***** Document segment

A new paper called “Brief Well-being Assessments, or nothing at all?” in the journal Preventive Medicine, debates the advantages and disadvantages of restricting items in a well-being assessment.
In a recent paper on recommendations for the measurement of well-being put forward a number of preliminary proposals for different settings (VanderWeele et al., 2020a). The recommendations in the paper varied depending on the context and purposes of the well-being assessment and took account of potential constraints on the number of items that might be included for any given assessment. The authors discussed settings ranging from government surveys, to multi-purpose cohort studies, to empirical studies directed principally towards research on well-being. The authors also considered that potential restrictions on the number of items to be included could range from settings in which only a single item might be possible to those in which there would be effectively almost no practical constraints. The authors acknowledged that their recommendations were provisional, and would be subject to refinement over time as knowledge in the field continued to expand.
As such, the authors invited debate over these questions with the hope of further refinement. The paper discusses this debate and the authors welcome further discussion and debate of the recommendations they had put forward. The authors conclude by stating that they see no need at present to change their recommendations in response to the comments of Ruff et al. (2020a, 2020b) and continue to strongly support the notion that a brief assessment of well-being is preferable to nothing at all.

**********

== Work order A ==
Answer these questions from the passage:
(i) In which journal does the new paper appear?
(ii) What do the authors say about whether their recommendations were final?
(iii) In response to whose comments do the authors see no need at present to change their recommendations?
== Work order B ==
Summarize the passage in two sentences.
== Work order C ==
List every setting that the passage says the authors discussed.
Answer from the passage alone.

***** Listed records

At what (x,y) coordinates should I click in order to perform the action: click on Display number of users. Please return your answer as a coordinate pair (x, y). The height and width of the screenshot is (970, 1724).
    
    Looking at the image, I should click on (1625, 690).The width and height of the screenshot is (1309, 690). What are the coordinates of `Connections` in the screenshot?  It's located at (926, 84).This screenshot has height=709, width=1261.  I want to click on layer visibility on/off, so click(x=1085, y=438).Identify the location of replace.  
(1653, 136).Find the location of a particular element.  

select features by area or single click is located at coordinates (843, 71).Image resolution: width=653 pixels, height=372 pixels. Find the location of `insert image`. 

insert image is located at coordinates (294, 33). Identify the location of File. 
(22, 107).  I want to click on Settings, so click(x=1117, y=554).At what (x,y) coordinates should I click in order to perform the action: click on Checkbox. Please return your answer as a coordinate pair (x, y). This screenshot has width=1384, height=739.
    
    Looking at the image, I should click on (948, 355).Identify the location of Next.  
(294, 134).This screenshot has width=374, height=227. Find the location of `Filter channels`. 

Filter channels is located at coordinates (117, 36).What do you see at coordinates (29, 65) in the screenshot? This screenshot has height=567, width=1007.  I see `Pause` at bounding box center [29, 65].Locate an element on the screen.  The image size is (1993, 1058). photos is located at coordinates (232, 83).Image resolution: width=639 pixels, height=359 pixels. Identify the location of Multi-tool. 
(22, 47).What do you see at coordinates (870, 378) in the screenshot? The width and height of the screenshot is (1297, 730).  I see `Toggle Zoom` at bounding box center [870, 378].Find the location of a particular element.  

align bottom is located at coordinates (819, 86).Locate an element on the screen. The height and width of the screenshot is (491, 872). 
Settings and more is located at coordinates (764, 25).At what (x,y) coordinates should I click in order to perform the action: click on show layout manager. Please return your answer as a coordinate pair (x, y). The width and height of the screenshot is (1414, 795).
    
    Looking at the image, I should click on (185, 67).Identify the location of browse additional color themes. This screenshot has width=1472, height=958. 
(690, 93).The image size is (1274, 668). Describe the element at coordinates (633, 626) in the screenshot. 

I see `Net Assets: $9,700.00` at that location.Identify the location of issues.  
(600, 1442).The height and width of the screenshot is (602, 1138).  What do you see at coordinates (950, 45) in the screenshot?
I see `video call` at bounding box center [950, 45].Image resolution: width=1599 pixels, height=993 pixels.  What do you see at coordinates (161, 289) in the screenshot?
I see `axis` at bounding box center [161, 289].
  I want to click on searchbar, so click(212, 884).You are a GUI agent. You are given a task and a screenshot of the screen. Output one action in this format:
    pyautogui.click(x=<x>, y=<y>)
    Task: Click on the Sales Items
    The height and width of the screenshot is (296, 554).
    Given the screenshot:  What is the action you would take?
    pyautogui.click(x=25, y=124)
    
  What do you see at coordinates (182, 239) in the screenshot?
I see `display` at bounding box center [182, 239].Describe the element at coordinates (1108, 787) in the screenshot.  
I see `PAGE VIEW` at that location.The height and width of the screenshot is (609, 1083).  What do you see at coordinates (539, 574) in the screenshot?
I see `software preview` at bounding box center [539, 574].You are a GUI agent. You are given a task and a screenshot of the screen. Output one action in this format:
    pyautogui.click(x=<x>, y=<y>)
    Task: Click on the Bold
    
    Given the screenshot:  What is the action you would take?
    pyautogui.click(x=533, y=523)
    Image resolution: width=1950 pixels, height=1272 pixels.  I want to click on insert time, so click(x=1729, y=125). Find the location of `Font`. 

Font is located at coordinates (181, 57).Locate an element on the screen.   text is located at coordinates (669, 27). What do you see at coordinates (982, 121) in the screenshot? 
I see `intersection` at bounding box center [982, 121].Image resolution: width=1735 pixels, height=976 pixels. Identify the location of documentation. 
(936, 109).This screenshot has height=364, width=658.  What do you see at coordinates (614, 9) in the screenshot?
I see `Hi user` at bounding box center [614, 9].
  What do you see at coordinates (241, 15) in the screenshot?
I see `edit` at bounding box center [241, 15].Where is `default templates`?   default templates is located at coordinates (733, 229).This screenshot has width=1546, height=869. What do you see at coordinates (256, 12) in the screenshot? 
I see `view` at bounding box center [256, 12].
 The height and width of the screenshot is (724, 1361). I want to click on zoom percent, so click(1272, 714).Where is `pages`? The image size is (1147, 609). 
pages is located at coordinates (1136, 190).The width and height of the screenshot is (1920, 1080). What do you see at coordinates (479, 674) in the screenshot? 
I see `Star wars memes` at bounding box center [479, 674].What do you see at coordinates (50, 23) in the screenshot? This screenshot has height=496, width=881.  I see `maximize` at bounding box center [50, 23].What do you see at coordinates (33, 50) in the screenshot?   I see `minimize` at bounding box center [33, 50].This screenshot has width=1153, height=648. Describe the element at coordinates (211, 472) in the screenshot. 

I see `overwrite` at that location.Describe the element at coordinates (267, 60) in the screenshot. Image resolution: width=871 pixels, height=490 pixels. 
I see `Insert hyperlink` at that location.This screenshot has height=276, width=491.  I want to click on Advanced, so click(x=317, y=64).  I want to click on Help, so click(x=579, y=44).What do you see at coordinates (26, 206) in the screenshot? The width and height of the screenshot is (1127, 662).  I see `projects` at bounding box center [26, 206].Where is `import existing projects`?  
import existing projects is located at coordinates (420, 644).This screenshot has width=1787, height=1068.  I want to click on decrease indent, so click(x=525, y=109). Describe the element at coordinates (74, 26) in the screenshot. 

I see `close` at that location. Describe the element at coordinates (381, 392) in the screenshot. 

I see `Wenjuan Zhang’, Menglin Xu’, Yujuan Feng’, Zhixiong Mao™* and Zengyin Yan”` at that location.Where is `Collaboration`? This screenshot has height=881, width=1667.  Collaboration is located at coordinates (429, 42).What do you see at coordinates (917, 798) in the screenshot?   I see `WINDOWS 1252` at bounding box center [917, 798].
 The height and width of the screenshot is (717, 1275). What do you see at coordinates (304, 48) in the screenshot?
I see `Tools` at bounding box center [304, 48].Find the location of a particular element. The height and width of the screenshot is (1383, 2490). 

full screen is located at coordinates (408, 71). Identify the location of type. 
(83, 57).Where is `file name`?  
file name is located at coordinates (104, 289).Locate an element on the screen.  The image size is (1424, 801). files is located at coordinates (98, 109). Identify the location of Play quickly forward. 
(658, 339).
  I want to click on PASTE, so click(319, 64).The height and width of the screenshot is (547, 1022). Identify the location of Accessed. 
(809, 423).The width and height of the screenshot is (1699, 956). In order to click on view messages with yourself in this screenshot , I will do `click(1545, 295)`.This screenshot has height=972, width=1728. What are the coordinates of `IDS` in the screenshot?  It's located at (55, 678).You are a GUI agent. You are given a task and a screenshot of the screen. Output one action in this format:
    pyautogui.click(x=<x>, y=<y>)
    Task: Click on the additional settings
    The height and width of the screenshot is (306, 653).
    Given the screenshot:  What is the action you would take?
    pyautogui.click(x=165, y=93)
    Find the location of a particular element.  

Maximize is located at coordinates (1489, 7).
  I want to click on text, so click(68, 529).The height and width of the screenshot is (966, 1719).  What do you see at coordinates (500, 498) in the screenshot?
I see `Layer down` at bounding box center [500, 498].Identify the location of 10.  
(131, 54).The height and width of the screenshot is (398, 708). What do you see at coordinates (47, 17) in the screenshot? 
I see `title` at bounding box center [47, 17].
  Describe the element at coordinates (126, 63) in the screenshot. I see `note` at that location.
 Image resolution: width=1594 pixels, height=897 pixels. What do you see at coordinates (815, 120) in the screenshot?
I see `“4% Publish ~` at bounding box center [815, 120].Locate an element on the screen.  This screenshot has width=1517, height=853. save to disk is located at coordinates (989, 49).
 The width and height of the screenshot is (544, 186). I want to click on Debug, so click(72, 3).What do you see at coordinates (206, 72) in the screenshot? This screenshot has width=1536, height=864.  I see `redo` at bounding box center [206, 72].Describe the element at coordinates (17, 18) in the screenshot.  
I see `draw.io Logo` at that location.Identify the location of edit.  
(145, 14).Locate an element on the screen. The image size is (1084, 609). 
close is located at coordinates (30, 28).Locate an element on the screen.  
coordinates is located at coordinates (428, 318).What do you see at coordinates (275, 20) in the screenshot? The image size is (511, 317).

**********

== Written response A ==
(i) Preventive Medicine
(ii) They were provisional and would be refined over time as knowledge in the field continued to expand.
(iii) Ruff et al. (2020a, 2020b)

== Written response B ==
A new paper in Preventive Medicine debates the advantages and disadvantages of restricting items in a well-being assessment, taking up provisional recommendations that varied by setting, by purpose and by limits on the number of items (VanderWeele et al., 2020a). The authors welcome further debate but see no need at present to change their recommendations in response to Ruff et al. (2020a, 2020b), and they continue to strongly support the view that a brief assessment of well-being is preferable to nothing at all.

== Written response C ==
- Government surveys
- Multi-purpose cohort studies
- Empirical studies directed principally towards research on well-being